Passados 11 anos desde a sua análise profunda à economia portuguesa, o economista Olivier Blanchard já não defende que seja necessário o país proceder a um corte dos salários nominais para recuperar a competitividade do país e diz que o desempenho das exportações mostra que Portugal está a caminhar lentamente no bom sentido e que o melhor é não cortar o défice e dívida demasiado rápido e fazer investimentos que realmente aumentem a produtividade. Um perdão de dívida é visto como desaconselhável.

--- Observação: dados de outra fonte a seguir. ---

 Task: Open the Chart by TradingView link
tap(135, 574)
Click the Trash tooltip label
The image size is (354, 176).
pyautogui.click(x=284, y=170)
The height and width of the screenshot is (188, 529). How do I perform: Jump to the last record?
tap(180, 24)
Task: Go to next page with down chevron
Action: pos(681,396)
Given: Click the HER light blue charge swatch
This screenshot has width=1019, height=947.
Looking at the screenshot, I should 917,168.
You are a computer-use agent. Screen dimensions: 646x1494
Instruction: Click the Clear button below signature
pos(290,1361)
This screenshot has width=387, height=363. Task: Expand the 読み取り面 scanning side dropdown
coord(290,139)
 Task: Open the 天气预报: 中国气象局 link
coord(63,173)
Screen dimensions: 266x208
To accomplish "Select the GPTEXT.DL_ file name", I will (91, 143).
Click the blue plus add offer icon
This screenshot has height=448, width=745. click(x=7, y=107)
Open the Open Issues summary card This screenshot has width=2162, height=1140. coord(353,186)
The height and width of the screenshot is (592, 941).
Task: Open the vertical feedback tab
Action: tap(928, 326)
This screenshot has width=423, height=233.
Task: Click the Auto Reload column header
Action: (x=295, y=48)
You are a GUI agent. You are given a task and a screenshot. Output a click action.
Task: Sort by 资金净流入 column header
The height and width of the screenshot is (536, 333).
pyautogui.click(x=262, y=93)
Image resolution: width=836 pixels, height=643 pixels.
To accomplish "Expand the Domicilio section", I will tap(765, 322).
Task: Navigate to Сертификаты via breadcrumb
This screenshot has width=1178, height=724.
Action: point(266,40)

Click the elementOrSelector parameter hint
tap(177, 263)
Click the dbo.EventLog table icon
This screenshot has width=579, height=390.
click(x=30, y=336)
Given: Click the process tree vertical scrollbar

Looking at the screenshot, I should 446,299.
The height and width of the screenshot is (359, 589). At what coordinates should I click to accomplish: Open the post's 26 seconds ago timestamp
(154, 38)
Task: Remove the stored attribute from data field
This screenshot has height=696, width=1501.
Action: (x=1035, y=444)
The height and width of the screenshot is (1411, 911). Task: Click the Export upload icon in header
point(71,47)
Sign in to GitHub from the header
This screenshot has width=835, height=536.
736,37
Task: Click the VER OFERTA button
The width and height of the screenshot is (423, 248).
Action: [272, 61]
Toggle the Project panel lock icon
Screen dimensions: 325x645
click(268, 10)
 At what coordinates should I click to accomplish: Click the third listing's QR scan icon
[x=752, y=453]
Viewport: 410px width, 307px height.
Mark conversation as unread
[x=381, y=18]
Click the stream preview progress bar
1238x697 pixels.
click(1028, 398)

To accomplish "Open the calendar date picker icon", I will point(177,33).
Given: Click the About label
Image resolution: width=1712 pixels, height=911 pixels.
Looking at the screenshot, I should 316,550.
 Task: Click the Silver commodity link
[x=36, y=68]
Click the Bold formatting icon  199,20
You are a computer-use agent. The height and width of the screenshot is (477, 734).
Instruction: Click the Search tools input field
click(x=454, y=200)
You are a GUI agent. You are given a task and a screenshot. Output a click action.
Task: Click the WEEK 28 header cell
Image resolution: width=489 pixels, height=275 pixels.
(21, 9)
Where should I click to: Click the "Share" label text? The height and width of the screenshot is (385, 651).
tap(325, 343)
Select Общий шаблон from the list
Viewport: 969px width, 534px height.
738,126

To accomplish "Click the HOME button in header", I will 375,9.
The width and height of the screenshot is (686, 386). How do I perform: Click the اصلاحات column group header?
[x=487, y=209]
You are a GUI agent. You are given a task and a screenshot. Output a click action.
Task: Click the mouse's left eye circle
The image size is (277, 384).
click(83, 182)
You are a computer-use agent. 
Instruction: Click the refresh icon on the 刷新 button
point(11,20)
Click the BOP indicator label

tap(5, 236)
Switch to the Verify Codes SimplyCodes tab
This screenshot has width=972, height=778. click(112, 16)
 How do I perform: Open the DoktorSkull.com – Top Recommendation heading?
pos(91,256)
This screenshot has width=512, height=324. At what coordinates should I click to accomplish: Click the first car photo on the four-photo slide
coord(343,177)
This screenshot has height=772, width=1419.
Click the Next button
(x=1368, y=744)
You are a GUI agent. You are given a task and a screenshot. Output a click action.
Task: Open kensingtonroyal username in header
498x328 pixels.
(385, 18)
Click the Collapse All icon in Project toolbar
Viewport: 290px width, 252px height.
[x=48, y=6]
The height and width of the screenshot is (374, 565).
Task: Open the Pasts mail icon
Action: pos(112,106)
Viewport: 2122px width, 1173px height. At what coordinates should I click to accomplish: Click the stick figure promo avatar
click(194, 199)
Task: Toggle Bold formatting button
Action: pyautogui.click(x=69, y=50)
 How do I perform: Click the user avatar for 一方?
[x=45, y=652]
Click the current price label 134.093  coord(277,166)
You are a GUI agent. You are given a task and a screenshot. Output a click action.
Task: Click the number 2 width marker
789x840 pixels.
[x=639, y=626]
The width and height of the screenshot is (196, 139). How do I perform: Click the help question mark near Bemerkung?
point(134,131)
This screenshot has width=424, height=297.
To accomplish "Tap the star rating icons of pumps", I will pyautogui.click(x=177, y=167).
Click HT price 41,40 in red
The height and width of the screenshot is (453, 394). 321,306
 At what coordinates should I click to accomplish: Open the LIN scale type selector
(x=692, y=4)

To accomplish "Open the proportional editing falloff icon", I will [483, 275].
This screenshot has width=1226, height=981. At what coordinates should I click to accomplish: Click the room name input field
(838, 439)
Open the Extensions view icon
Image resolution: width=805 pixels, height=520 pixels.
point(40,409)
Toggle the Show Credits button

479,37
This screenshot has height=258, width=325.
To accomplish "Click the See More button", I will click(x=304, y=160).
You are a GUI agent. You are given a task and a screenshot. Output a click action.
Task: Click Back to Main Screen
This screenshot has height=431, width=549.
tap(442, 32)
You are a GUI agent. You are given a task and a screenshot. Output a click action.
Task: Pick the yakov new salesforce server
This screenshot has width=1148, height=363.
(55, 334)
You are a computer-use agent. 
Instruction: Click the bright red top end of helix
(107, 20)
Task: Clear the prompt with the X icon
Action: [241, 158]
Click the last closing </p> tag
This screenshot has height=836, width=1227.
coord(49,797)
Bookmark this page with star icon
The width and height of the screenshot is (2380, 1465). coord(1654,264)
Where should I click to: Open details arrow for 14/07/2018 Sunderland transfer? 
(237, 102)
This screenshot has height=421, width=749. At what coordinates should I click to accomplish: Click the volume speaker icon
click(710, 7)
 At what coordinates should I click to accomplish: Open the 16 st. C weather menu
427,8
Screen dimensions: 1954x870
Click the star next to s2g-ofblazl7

Presente em Portugal para participar na conferência “Portugal, Form Here to Where?”, o ex-economista-chefe do FMI fez, em conjunto com o economista Pedro Portugal, uma actualização do estudo que tinha publicado em 2006 sobre a economia nacional. Nessa altura, quando faltavam poucos anos para o deflagrar da crise financeira internacional e, depois, da crise da dívida soberana do euro, que lançou Portugal numa recessão profunda, Olivier Blanchard alertou para o problema de grande perda de competitividade que o país enfrentava e lançou uma proposta polémica: empresas, governo e trabalhadores chegarem a um entendimento para um corte acentuado dos salários nominais.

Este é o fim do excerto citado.